** Opening Input for this task block **

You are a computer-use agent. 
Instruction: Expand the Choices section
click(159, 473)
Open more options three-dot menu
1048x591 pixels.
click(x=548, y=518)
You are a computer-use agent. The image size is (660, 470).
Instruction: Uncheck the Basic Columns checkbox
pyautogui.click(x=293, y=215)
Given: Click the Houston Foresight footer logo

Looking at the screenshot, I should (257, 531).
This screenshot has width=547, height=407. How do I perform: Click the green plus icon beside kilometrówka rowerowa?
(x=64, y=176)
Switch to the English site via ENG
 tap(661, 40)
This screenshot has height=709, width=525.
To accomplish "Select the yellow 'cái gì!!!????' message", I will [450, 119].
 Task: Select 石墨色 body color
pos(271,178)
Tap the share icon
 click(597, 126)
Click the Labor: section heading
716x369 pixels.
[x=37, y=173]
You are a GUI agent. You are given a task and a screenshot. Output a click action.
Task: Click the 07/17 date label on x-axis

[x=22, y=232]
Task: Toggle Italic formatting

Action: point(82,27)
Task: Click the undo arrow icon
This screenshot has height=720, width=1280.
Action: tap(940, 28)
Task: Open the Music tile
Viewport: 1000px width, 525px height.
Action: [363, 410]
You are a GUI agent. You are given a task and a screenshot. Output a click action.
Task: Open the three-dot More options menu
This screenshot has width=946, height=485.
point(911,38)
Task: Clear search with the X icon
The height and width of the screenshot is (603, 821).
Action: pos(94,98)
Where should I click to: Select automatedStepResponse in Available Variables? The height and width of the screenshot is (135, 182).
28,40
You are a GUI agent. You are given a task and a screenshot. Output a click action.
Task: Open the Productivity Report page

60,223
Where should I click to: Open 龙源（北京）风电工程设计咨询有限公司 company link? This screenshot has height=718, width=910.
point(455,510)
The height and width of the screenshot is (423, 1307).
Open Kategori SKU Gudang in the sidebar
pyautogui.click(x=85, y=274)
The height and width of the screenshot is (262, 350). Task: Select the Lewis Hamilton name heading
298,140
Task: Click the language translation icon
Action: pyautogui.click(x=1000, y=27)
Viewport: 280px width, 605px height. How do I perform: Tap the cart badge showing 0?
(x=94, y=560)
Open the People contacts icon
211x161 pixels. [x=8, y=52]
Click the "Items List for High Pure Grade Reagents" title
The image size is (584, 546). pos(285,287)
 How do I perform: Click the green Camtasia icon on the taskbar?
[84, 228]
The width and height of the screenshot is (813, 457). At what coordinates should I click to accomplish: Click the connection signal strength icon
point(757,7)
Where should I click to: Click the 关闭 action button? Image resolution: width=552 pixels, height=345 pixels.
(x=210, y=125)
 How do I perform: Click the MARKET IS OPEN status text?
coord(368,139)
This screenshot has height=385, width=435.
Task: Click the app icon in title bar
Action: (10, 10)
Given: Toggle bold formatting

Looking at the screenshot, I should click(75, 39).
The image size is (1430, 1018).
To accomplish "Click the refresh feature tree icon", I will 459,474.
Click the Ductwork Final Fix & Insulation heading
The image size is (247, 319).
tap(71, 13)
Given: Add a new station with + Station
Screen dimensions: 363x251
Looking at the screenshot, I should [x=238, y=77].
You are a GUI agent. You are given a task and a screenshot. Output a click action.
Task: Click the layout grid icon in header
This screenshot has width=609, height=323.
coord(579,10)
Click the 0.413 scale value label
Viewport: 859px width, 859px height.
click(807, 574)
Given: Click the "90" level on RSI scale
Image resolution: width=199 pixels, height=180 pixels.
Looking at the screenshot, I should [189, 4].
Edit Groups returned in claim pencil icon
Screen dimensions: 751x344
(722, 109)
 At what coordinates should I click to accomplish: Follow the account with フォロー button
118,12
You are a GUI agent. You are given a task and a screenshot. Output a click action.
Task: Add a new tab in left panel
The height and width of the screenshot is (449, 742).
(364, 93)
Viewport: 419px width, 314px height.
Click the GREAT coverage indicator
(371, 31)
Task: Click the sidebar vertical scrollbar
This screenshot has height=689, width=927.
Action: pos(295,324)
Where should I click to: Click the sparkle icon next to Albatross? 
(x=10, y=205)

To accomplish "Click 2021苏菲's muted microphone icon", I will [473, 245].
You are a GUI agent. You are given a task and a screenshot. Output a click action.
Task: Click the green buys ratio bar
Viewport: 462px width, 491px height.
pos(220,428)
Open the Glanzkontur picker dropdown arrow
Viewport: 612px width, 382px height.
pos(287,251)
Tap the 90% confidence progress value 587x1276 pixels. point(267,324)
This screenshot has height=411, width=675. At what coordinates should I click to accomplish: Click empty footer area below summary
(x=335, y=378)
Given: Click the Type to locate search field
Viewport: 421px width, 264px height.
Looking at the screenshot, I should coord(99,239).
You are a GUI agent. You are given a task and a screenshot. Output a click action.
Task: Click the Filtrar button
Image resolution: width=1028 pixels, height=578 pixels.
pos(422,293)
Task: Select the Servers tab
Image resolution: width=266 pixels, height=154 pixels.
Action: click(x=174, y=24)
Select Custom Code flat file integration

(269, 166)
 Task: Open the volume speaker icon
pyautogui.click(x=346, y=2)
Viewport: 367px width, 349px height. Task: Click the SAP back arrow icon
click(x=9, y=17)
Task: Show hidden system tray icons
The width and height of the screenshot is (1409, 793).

** Closing Input for this task block **

The expected answer is every line in the data above that carries the string "computer".

You are a computer-use agent. 
You are a computer-use agent. The image size is (660, 470).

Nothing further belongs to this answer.